Надо же, время прошло быстро. Завтра понедельник, школа, я увижу Соланж. Свет в спальне гаснет, кто-то шепчет, и я бдительно слежу, чтобы никто не украл мои носки, ведь они совершенно новые. Обычно я их прячу внутрь ботинок, но сейчас я настороже, поэтому положил их под подушку. Хорошо, что у меня не воняют ноги! Особенно теперь, когда под моей подушкой уже так много вещей: блузка, цветные карандаши и кусочек хлеба, который я унес из столовой. Я укутываюсь в одеяло, в коридоре звенят часы, кто-то кашляет около окна. Как всегда, сначала темно, а потом мои глаза привыкают и формы начинают вырисовываться во мраке. Вижу кровати с металлическими стойками. Головы, выглядывающие из-под одеял. Ночники. Туфли, аккуратно выставленные у ножек кроватей. Одежда, сложенная на табуретках. Можно подумать, что все спят, но нет. Никто не спит.

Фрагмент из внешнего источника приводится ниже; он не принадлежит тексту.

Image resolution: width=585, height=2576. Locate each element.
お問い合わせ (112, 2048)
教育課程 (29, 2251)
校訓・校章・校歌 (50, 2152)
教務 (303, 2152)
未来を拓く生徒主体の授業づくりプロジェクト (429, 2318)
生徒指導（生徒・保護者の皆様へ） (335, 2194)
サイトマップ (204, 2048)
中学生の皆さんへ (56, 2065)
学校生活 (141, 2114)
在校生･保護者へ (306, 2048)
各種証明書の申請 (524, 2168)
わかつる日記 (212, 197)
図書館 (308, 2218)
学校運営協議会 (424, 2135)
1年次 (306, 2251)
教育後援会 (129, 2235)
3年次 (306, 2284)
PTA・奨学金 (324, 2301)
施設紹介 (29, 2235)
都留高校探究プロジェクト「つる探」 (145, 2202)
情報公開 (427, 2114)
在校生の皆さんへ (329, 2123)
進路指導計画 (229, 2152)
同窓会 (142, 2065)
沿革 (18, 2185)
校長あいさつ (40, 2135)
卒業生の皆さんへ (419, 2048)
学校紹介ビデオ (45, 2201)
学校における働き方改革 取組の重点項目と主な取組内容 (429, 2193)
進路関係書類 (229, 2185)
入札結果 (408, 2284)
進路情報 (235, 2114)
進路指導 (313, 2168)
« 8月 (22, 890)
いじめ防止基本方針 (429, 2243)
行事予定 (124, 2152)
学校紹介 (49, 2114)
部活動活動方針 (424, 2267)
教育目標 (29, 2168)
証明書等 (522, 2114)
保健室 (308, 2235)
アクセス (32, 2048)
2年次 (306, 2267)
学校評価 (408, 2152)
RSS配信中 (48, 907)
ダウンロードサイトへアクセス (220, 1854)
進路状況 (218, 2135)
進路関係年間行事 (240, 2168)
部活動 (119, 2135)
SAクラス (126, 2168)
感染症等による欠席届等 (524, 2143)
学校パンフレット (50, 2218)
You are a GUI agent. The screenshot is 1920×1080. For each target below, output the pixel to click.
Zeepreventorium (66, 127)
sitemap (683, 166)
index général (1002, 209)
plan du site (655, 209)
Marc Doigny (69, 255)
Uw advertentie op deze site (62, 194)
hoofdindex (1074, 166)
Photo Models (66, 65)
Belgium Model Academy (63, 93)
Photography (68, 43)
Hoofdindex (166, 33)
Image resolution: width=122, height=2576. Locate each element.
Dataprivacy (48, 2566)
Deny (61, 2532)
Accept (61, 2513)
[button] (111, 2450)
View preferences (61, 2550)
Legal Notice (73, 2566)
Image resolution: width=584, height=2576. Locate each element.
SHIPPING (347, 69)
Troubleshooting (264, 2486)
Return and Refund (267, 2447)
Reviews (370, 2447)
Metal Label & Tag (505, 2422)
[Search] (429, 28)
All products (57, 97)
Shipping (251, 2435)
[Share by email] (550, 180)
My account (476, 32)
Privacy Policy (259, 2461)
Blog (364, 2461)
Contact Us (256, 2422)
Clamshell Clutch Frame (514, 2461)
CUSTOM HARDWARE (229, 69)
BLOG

Все ждут. Ну, может быть, кроме новичков, ведь они пока не знают. Пять минут. Десять минут. Иногда это долго, очень долго, глаза сами слипаются, но что-то живот крутит, и сердце бьется слишком сильно. Вот, наконец, он идет. Мы слышим звук его тяжелых ботинок в коридоре. Шаги разносятся по плитке, словно приближающиеся удары молотка, и я сжимаю глаза так крепко, что мог бы раздавить их под веками.
Дверь открывается.
Луч света, желтый, бледный и холодный. И тень отца Антуана, длиннее, чем он сам, тянется, растягивается по полу, с его длинными костлявыми руками. Не меня. Не меня. Не меня. Я скрещиваю пальцы еще раз, вдруг это сработает.
– Ванель! Вставай. Время вечерней молитвы.
Скрип кровати, голые ноги шагают по паркету, и дверь закрывается. Я вздыхаю. Сегодня не меня. Вот как скрещивание пальцев все-таки работает! Не всегда, но иногда работает.